Il a critiqué les organisations contemporaines de la pseudo-gauche, telles que les Socialistes démocrates d’Amérique (DSA), pour leur promotion d’alliances avec le Parti démocrate, soutenant que cela « équivaut à paralyser toute lutte sérieuse contre le fascisme ».
Sur la question de savoir si Donald Trump représente une menace fasciste, North a commenté :
Il y a beaucoup de choses dans le mouvement de Trump et dans Trump lui-même qui sentent le fascisme. Il a cette odeur particulière, ou, pourrais-je dire, cette puanteur. Mais ce qui lui manque, c'est un mouvement de masse. Il ne dispose pas, à ce stade, d’un mouvement de masse composé d’éléments démoralisés de la petite-bourgeoisie, aigris, d’un sous-prolétariat, animés d’une rage contre le socialisme et le communisme.
Au lieu de cela, North a observé que « la classe ouvrière se déplace vers la gauche. Je pense que c'est le mouvement dominant de la base ». Il a toutefois prévenu que le danger du fascisme restait réel si la confusion politique engendrée par des décennies d'anticommunisme n'était pas surmontée. North a lancé un appel puissant à la construction d'un parti révolutionnaire enraciné dans la classe ouvrière et guidé par la conscience marxiste, déclarant:
Si vous voulez vous battre, vous devez comprendre ce que vous combattez. Il faut s’orienter vers la classe ouvrière. Mais s’orienter vers la classe ouvrière n'est pas quelque chose que l'on fait avec une boussole. Cela signifie qu'il faut lutter pour la conscience marxiste de la classe ouvrière, pour le développement d'une conscience de classe scientifiquement fondée, qu'il faut construire sur les lieux de travail, dans les usines, un cadre de travailleurs socialistes.
Abordant la rhétorique pseudo-anticapitaliste du fascisme historique et des mouvements de droite contemporains, North a expliqué :
L’un des éléments clés de tous les mouvements fascistes est le nationalisme extrême et la promotion de toutes sortes de remèdes prétendument miraculeux aux maux du capitalisme sur une base nationale.

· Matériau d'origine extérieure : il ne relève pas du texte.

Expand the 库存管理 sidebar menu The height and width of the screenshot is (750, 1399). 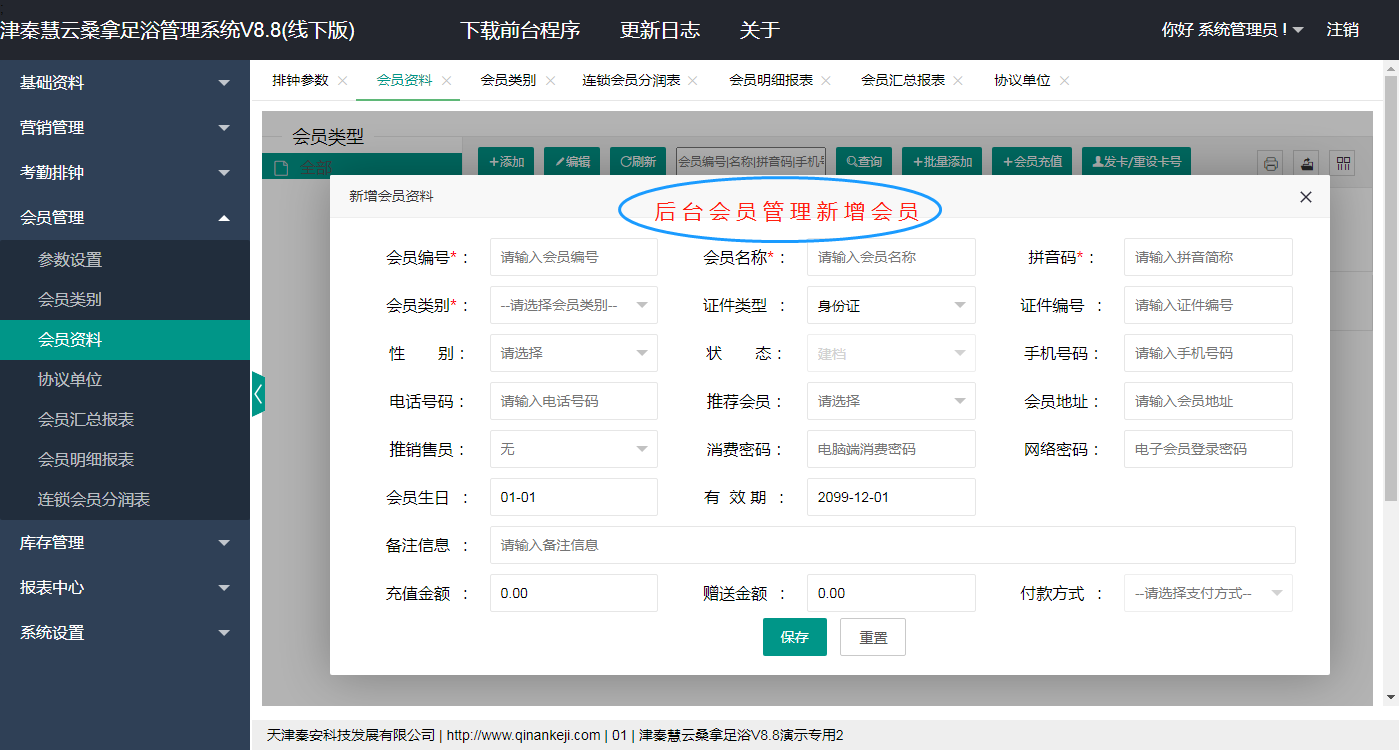point(125,543)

Parfois, et c'était certainement vrai pour certains éléments, même au sein du parti nazi, on donnait à ces idées une coloration de socialisme frauduleux. Mais l'élément national, en fin de compte, est une défense du capitalisme national.

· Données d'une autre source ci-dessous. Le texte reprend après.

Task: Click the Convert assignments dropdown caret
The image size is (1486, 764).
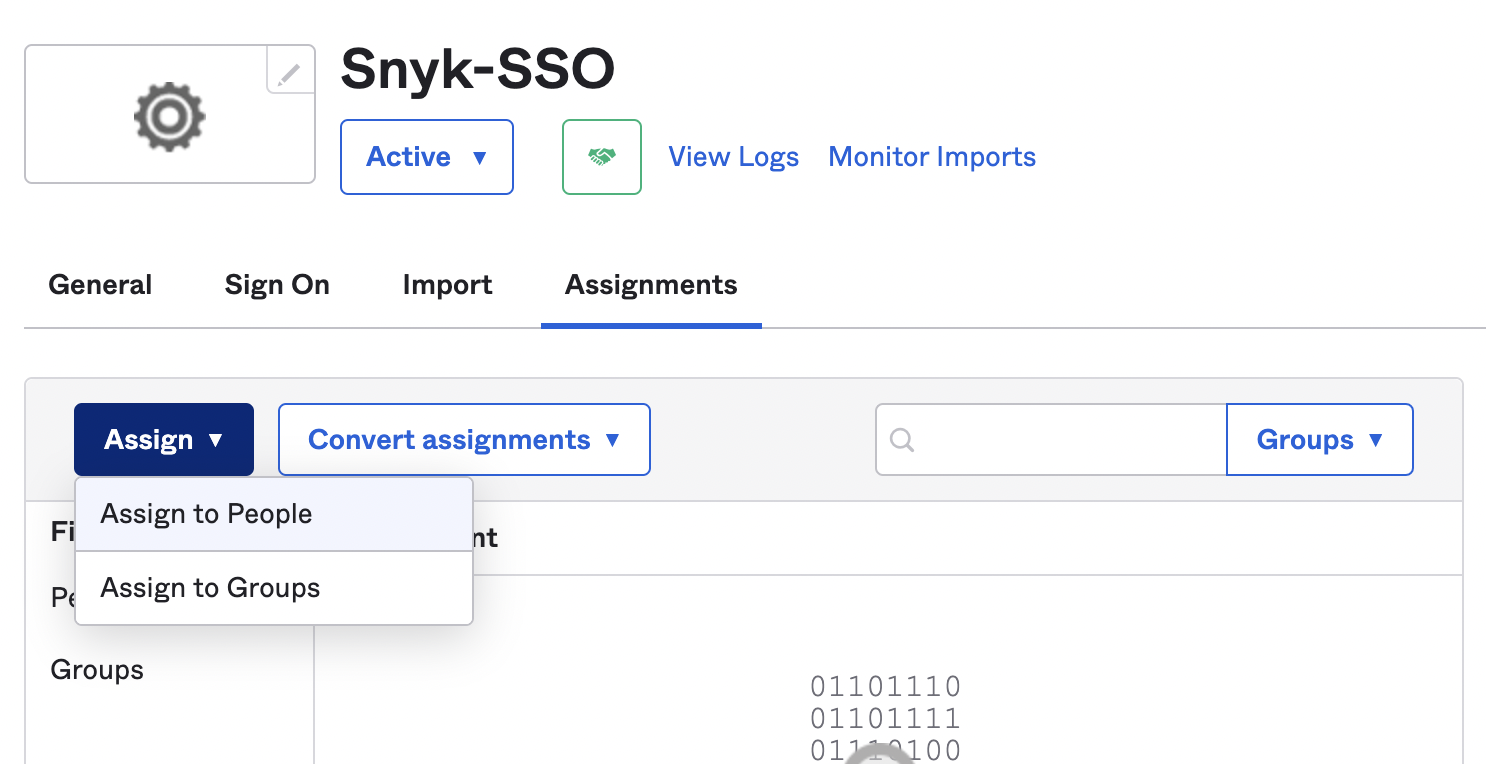Action: click(x=614, y=439)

Commentant les attaques à grande échelle de Trump contre les droits démocratiques, North a établi un parallèle direct avec les politiques des nazis, en déclarant :
Trump procède maintenant de manière totalement illégale. Le cadre constitutionnel n'existe pas pour lui. Il n'est limité par aucune norme constitutionnelle ou juridique. Comme nous l'avons écrit sur le World Socialist Web Site, il travaille à partir des conceptions associées au juriste nazi Carl Schmitt, ce que l'on appelle « l'état d'exception ». Le Führer fait les lois. Il a le pouvoir. Il en fait ce qu'il veut.
Et cela été ratifié, en quelque sorte, par la Cour suprême et ne rencontre pas d'opposition significative au sein du Congrès. Cela rencontre une opposition au sein de la population.
North a conclu en exhortant toutes les personnes préoccupées par la défense des droits démocratiques et la lutte contre le fascisme à rejoindre le Parti de l'égalité socialiste et à participer au prochain rassemblement international en ligne du Premier mai organisé par le World Socialist Web Site, en déclarant :
Il ne s'agit pas, en fin de compte, de questions purement académiques. Ce sont des questions de vie et de mort. Je pense que nous devons tous en être conscients ; quiconque réfléchit vraiment à ce qui se passe dans un monde en plein changement. Et ce qui se produira au cours de l'année, des deux années, des trois années à venir, pourrait très bien décider du sort de l'humanité.